> _Fragment źródłowy_:

----------------

Nie jest to lekki chleb, nie jest puszysty.
Jest za to ciężki, pachnący i pełen ziaren. Z mocno chrupiącą skórką.
Kolejny pomysł Piotra Kucharskiego, który zaczarował nasze śniadania.
I czaruje na zmianę co kilka dni.
Składniki
- 10 g świeżych drożdży
- 100 g mąki pszennej razowej (typ 2000)
- 500 g mąki pszennej chlebowej typ 750)
- 400 ml wody
- 150 g dowolnych ziaren (sezam, słonecznik, pestki z dyni, siemię lniane)+ opcjonalnie do posypania
- 1 łyżeczka soli
Przygotowanie
Drożdże rozpuśćcie w ciepłej wodzie. Wymieszajcie ze 100 g mąki chlebowej i odstawcie na 30-60 minut.
Powstały zaczyn zmieszajcie z resztą składników (mąki przesiejcie) i zagniatajcie przez około 10 minut (u nas robi to mikser z hakiem). Kiedy ciasto będzie dosyć sprężyste i przestanie kleić się do rąk, przełóżcie je do miski, przykryjcie folią spożywczą i odstawcie na około 2-3 godziny ( w połowie tego czasu odgazujcie ciasto- najlepiej naciągając każdy bok ciasta do środka)- ciasto powinno co najmniej podwoić objętość.

----------------

> _Surowe dane_:
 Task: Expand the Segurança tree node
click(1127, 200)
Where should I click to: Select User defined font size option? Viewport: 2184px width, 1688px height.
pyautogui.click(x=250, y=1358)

----------------

> _Polecenie_:
Powiel w całości przepis na chleb z ziarnami, znak po znaku. Wiersze stanowią odrębny materiał, niezależny od przepisu na chleb z ziarnami.

> _Rozwiązane zadanie_:
Nie jest to lekki chleb, nie jest puszysty.
Jest za to ciężki, pachnący i pełen ziaren. Z mocno chrupiącą skórką.
Kolejny pomysł Piotra Kucharskiego, który zaczarował nasze śniadania.
I czaruje na zmianę co kilka dni.
Składniki
- 10 g świeżych drożdży
- 100 g mąki pszennej razowej (typ 2000)
- 500 g mąki pszennej chlebowej typ 750)
- 400 ml wody
- 150 g dowolnych ziaren (sezam, słonecznik, pestki z dyni, siemię lniane)+ opcjonalnie do posypania
- 1 łyżeczka soli
Przygotowanie
Drożdże rozpuśćcie w ciepłej wodzie. Wymieszajcie ze 100 g mąki chlebowej i odstawcie na 30-60 minut.
Powstały zaczyn zmieszajcie z resztą składników (mąki przesiejcie) i zagniatajcie przez około 10 minut (u nas robi to mikser z hakiem). Kiedy ciasto będzie dosyć sprężyste i przestanie kleić się do rąk, przełóżcie je do miski, przykryjcie folią spożywczą i odstawcie na około 2-3 godziny ( w połowie tego czasu odgazujcie ciasto- najlepiej naciągając każdy bok ciasta do środka)- ciasto powinno co najmniej podwoić objętość.